Audi's Pre Sense Side uses side radar sensors that are part of the car's overall collision detection package to sense a T-bone impact right before it happens and lift the entire car 3 inches in half a second. That puts more of the impact force on the big, strong horizontal floor pan and sill beams rather than the soft doors. Mercedes Pre-Safe Impulse Side system inflates a side seat bolster right before a side crash to scoot you away from the door that's about to get hit.

Those are good for most of your body, but what about your ears? A 2007 study found that 17 percent of people will suffer some permanent hearing loss due to the loud noise of airbag deployment.

Mercedes Pre-Safe Sound protects against hearing loss by using the ear's own behavior. When loud noises happen, the inner parts of your ears tense up and change position in a way that makes them less prone to injury.

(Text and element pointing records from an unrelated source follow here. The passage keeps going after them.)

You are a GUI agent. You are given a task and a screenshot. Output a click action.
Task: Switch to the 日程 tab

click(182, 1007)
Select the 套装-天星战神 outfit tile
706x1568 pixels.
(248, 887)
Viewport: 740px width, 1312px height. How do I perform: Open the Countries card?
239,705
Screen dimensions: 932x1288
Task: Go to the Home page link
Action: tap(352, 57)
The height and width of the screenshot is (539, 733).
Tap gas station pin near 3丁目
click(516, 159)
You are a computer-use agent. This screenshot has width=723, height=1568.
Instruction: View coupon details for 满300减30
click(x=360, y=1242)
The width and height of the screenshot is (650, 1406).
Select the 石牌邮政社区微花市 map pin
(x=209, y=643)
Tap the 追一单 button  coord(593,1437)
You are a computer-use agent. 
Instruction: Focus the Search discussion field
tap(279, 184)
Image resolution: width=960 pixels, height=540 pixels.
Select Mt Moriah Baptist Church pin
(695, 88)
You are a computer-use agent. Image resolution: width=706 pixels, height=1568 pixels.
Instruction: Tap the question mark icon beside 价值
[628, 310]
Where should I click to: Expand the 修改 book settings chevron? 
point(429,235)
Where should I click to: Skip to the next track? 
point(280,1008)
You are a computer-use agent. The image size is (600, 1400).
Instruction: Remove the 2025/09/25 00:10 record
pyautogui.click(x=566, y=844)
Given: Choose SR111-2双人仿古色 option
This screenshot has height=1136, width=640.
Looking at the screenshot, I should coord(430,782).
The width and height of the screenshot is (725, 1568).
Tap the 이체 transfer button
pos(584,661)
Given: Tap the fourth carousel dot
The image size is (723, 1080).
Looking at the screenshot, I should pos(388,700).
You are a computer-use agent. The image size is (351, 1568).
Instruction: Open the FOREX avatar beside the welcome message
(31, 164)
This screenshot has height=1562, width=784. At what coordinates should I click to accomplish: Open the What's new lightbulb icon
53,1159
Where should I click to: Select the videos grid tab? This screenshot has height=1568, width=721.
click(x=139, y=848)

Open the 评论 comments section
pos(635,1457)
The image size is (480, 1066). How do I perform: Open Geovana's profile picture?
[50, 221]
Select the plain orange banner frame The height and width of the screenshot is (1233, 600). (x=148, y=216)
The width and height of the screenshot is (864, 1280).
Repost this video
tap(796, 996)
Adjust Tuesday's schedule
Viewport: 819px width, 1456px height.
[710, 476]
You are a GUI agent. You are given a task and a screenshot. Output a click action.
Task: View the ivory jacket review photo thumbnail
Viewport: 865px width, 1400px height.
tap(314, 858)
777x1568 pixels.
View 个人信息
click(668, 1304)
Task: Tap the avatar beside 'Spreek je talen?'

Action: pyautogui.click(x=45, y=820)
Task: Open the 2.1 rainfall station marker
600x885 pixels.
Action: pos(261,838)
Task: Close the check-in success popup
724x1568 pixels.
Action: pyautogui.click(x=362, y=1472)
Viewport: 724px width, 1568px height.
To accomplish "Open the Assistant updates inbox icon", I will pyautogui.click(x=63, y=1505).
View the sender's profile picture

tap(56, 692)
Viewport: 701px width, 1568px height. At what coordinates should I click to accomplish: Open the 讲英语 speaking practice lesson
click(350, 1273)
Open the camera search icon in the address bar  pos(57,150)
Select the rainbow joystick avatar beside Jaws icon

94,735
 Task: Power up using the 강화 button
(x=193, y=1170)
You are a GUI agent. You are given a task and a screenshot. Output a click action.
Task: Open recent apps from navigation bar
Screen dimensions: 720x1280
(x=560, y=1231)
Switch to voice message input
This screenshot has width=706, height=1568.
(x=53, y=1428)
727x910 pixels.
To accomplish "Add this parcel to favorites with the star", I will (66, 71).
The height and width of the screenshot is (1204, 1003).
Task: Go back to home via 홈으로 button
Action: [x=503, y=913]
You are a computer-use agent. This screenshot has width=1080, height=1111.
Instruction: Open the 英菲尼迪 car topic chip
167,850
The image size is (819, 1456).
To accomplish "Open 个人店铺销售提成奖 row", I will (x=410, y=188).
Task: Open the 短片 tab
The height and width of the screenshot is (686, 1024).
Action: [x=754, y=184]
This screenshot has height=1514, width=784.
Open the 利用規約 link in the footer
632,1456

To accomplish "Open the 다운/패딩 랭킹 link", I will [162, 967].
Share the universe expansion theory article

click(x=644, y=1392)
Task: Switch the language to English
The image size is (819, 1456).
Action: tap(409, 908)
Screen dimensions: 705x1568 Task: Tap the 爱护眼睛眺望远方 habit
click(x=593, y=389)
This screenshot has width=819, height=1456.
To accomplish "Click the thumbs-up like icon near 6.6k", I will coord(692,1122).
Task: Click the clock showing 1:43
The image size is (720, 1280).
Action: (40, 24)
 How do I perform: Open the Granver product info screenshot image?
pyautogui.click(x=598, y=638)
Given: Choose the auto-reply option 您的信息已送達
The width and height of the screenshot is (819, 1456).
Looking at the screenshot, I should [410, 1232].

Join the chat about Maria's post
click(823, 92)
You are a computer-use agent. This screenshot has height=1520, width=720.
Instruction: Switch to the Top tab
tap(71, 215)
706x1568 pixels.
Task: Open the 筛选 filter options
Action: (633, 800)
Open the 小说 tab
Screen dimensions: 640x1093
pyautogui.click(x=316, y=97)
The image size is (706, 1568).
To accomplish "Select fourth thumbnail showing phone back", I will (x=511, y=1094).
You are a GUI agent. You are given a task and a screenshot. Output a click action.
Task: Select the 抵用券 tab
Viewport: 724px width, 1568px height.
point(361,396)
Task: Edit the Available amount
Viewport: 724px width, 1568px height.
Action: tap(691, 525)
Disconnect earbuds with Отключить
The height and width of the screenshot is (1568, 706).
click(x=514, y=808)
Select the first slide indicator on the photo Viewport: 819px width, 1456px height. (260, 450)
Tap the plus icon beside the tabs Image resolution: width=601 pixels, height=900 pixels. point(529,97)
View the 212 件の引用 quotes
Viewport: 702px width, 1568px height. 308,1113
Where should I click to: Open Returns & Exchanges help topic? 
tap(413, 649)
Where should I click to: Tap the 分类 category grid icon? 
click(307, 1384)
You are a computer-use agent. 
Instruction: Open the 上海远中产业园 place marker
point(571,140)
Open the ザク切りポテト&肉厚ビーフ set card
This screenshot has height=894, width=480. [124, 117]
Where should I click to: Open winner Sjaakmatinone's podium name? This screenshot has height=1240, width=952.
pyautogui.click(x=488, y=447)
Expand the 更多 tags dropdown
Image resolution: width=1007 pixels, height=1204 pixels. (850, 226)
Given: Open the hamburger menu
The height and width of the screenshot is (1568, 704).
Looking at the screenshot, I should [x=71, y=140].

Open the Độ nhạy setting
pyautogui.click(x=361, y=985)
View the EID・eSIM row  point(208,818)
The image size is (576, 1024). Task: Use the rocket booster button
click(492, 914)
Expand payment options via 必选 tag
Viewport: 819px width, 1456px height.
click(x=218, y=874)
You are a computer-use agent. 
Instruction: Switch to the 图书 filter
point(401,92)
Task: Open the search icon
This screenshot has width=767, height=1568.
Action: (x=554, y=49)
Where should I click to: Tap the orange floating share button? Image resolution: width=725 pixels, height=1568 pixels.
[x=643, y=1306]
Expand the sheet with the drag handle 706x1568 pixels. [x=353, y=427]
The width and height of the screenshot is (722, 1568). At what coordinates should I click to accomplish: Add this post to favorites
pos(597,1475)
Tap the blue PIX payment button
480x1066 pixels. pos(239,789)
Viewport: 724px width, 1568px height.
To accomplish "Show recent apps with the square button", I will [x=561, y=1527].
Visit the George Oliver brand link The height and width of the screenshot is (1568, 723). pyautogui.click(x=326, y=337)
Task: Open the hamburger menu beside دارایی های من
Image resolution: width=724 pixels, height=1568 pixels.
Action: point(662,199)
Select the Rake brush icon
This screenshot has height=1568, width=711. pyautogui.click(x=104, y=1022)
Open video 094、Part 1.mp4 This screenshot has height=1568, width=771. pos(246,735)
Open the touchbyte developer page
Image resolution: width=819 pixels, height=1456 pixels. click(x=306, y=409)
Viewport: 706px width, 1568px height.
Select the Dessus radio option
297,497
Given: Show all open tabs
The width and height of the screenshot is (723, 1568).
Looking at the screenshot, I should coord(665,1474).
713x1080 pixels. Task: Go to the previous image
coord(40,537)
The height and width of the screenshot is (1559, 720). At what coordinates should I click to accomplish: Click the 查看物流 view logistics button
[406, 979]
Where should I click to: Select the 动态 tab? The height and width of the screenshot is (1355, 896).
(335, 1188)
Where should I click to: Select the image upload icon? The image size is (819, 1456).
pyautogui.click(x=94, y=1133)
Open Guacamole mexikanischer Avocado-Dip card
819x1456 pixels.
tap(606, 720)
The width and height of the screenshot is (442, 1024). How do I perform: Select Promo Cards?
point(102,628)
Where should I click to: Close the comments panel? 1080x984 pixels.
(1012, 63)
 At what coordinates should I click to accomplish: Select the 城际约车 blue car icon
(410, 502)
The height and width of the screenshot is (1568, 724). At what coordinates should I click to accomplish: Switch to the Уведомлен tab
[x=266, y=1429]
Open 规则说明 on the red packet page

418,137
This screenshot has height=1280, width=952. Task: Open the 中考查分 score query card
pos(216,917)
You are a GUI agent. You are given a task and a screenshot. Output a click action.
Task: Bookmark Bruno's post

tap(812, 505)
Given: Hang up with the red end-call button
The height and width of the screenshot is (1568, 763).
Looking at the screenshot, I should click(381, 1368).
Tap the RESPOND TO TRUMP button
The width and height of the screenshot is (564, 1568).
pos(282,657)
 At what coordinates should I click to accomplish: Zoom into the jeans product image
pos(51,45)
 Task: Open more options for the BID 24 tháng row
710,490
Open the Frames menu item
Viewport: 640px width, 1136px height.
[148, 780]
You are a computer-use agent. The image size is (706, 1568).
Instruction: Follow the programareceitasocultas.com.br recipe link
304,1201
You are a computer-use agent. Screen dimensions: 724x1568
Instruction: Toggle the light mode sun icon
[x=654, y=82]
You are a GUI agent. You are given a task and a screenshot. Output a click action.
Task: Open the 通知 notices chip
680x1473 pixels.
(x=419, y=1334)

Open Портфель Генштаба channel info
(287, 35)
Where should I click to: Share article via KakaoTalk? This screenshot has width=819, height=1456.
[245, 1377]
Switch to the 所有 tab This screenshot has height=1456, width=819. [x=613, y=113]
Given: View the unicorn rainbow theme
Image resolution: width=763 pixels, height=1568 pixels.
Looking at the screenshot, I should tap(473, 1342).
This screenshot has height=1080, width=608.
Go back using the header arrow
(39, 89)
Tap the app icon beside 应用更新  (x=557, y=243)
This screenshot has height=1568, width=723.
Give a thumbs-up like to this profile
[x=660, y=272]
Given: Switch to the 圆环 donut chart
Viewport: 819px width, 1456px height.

The Mercedes system emits a burst of loud but harmless noise right before a crash to tense those inner ear parts and make them less prone to injury from the louder airbag bang that's about to come. 

There's been a lot of discussion about window and sunroof positions when it comes to protecting ears in a crash. The Association for Advancement of Automotive Medicine did a major study of this in 2003 and found, rather counterintuitively, that windows up and sunroof closed is best because it triggers the same natural mechanism. Mercedes takes advantage of that reaction with Pre-Safe Sound. The study noted that the effect will vary a lot based on the size of vehicle you are in: Pressure waves and the loudness from various frequencies be quite different in a minivan versus a sports car. 

Volvo's WHIPS system supports the back and head uniformly to avoid variance in their position relative to each other, which could help to prevent whiplash. And some of its newest cars offer a seat cushion and frame design that helps prevent spinal injuries if your car runs off the road, not unlike the way seats are designed for helicopters in case they need to auto rotate and come down the hard way.  

If you've noticed anything common to these technologies, it's that they're in high-end cars that most of us won't own. Trickle-down tech happens, but it would be nice if it didn't need to.